Aujourd’hui, un groupe de 16 réfugiés vulnérables est arrivé dans un camp de réfugiés à Chypre en Finlande, selon le service d’immigration finlandais, Migri. Le groupe se compose de familles monoparentales avec de jeunes enfants. Ils ont été transférés dans le cadre d’un programme du gouvernement finlandais visant à relocaliser 175 réfugiés des camps de réfugiés dans la région méditerranéenne, parrainé par la Commission européenne avec 12 millions d’euros. Les réfugiés du programme de réinstallation proviennent principalement de pays comme la Syrie et l’Afghanistan.

 

Vendredi dernier, l’Allemagne a également accueilli à l’aéroport de Kassel 83 réfugiés transférés des camps de réfugiés grecs. Les nouveaux réfugiés se composent de 18 enfants ayant besoin d’une aide médicale et de leur proche parent. Ils viennent principalement d’Irak, des territoires palestiniens, de Somalie, de Syrie et d’Afghanistan. Le gouvernement allemand prévoit de les répartir entre neuf États allemands.

 

 

Bien qu’Euro-Med salue ces importantes initiatives et mesures positives, il souligne que les États membres de l’UE doivent accueillir des réfugiés vulnérables en nombre plus important et plus significatif afin de s’attaquer correctement à la détérioration des conditions de vie dans les camps de réfugiés surpeuplés en Grèce, à Chypre, en Italie et à Malte.

 

« L’absorption par les gouvernements allemand et finlandais de dizaines de réfugiés des États méditerranéens de l’UE témoigne d’une reconnaissance symbolique des graves dangers que les demandeurs d’asile vivent dans les camps de réfugiés surpeuplés, en particulier pendant la pandémie du coronavirus ». Dr Ramy Abdu, Président d’Euro-Med, a déclaré : « Les États membres de l’UE sont invités à passer d’initiatives symboliques à des programmes plus pratiques à grande échelle qui atténuent efficacement la pression sur les camps surpeuplés et de mauvaise réputation. »

 

Euro-Med appelle les États membres de l’UE à suivre l’exemple et à intensifier leurs efforts pour redistribuer équitablement les demandeurs d’asile des camps de réfugiés méditerranéens tels que l’Italie et la Grèce, où les violations contre les demandeurs d’asile sont fréquentes et endémiques. Il appelle également les États membres de l’UE à fournir une assistance financière et logistique aux pays qui subissent une pression disproportionnée de la crise des réfugiés à l’intérieur et à l’extérieur de la zone de l’UE.

 

Contexte

 

La redistribution des réfugiés fait suite à une demande de la Grèce à d’autres États membres de l’UE pour l’assistance à la situation des réfugiés dans la région méditerranéenne. On estime qu’il y a actuellement plus de 5 000 demandeurs d’asile mineurs non accompagnés en Grèce seulement.

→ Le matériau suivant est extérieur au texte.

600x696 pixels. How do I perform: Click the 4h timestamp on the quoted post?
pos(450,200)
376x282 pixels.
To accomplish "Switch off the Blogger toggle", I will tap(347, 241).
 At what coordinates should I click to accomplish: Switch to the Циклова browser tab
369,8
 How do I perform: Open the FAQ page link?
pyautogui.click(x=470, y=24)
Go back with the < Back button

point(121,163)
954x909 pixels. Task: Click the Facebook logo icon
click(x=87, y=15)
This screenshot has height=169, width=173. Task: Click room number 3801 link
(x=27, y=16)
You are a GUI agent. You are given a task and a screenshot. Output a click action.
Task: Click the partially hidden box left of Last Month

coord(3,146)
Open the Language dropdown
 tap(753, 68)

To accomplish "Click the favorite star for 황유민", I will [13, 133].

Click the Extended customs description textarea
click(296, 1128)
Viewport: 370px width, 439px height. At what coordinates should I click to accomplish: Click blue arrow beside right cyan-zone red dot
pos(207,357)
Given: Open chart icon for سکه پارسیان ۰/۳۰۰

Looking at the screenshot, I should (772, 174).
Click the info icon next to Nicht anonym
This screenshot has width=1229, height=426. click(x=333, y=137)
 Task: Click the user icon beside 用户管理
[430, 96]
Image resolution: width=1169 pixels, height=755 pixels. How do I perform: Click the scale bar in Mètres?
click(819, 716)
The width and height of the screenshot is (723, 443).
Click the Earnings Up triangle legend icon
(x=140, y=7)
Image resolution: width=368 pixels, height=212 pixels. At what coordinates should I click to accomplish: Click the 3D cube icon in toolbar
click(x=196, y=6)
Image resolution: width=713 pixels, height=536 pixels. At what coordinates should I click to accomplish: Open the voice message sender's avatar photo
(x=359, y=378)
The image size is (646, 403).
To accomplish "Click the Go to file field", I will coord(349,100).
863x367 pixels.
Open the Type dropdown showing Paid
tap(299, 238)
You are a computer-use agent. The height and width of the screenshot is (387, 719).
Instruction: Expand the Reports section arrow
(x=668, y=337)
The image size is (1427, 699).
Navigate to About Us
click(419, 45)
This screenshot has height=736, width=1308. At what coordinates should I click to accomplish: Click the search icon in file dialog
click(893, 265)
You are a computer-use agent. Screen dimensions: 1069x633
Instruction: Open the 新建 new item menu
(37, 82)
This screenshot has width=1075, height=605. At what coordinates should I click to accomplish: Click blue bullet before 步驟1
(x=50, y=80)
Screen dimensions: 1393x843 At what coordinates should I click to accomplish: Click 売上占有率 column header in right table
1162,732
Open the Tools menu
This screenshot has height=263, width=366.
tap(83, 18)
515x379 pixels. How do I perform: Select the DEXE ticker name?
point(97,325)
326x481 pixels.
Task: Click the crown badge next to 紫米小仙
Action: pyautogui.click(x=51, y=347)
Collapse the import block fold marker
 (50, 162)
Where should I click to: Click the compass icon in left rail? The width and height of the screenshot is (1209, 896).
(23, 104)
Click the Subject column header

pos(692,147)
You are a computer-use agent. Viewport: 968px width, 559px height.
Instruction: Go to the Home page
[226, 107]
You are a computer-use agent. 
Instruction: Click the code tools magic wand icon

Les demandeurs d’asile dans les pays méditerranéens de l’UE souffrent souvent d’une surpopulation et de conditions de vie difficiles dans les camps de réfugiés, notamment d’un accès insuffisant à la nourriture, à l’eau et à l’hygiène. La pandémie de coronavirus exacerbe considérablement ces conditions, entrave l’accès des demandeurs d’asile aux mesures de protection et à la distance sociale, et représente un grand danger pour leur vie.